Date Joined Apr 2004
Total Posts : 6056
   Posted 5/11/2006 1:39 PM (GMT -7)   
Sunday and Dessert,

This chart is simplistic and flawed. (For example, there is a tribe of Native Americans that we learned about in class that are almost 100% diabetic by adulthood if they eat normal grocery store food. How the heck are they supposed to 'prevent' getting diabetes? And on the other hand it paints a terrible picture of Type 1's prognosis. In both cases early diagnosis, correct treatment, correct diet and healthy living will prolong life and avert complications to some degree.)

Maybe we could work together to come up with out own chart?
~ Jeannie

"People are like stained glass windows: They sparkle and shine when the sun's out, but when the darkness sets in, their true beauty is revealed only if there is light within."

- Elizabeth Kubler-Ross


Sunday
Regular Member


Date Joined Mar 2006
Total Posts : 59
   Posted 5/11/2006 2:06 PM (GMT -7)

◆ Problem 1
Answer these questions about the diabetes forum thread:
(a) How many total posts are listed for the member Sunday?
(b) To whom is the stained glass quote attributed?
(c) According to the post signed Jeannie, what happens to the Native American tribe if its members eat normal grocery store food?
◆ Problem 2
For each statement, say whether it agrees with the diabetes forum thread, and quote the words that decide it:
(a) The post signed Jeannie calls the chart simplistic and flawed.
(b) The post signed Jeannie says the chart gives a hopeful picture of Type 1's prognosis.
(c) The post signed Jeannie was made at 1:39 PM on 5/11/2006.
◆ Problem 3
Write the next part of the diabetes forum thread, beginning with the body of Sunday's post after its header.

Source data
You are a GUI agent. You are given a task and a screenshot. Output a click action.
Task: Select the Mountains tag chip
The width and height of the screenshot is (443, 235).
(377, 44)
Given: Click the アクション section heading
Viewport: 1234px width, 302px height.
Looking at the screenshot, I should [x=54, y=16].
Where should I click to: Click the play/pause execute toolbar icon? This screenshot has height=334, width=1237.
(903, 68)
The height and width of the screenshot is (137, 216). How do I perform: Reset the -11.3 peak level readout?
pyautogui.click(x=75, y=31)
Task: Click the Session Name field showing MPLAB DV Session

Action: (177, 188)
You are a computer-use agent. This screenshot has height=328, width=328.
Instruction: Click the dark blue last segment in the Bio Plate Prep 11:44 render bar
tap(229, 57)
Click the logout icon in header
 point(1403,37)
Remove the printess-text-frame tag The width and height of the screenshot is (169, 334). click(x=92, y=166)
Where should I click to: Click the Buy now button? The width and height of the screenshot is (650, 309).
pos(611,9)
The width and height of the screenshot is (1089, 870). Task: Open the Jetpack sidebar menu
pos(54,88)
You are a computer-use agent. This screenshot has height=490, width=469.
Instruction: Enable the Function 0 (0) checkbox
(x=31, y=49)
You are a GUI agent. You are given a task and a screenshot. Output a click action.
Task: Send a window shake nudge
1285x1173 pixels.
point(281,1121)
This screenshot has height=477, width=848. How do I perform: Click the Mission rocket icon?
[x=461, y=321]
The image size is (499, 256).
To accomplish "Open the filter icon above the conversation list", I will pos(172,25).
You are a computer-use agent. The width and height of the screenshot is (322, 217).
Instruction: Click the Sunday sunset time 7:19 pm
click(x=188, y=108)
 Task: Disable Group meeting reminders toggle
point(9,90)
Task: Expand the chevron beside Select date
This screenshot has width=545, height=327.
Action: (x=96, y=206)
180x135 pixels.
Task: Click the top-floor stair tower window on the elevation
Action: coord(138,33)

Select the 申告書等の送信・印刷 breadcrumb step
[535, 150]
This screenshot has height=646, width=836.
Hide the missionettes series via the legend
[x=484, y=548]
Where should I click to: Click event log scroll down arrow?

◆ Output 1
(a) 59
(b) Elizabeth Kubler-Ross
(c) They are almost 100% diabetic by adulthood.

◆ Output 2
(a) Yes: "This chart is simplistic and flawed."
(b) No: "it paints a terrible picture of Type 1's prognosis."
(c) Yes: "Posted 5/11/2006 1:39 PM (GMT -7)"

◆ Output 3
I agree and think its doing more harm than good so if you can delete it, I think you should. I completely disagree with the comments about long-term t1 outlook for complications and the AACE (American Association of Clinical Endocrinologists) conference two weeks ago here in Chicago didn't (as I've been told) present anything to counter previous data on the subject. The outlook isn't pleasant -- and that's reality. I maintain an optimistic outlook but one that's not afraid of confronting the data. I can postpone many things I cannot altogether avoid while wanting to live a long life with a decent level of quality as a nearly life-long t1 who wants to live to be 84 or so. Them's the facts. Would I trade conditions with you? darn right I would. Does that make me somehow more of a victim than you? Probably. Is that a highly controversial thing to say? Sure it is.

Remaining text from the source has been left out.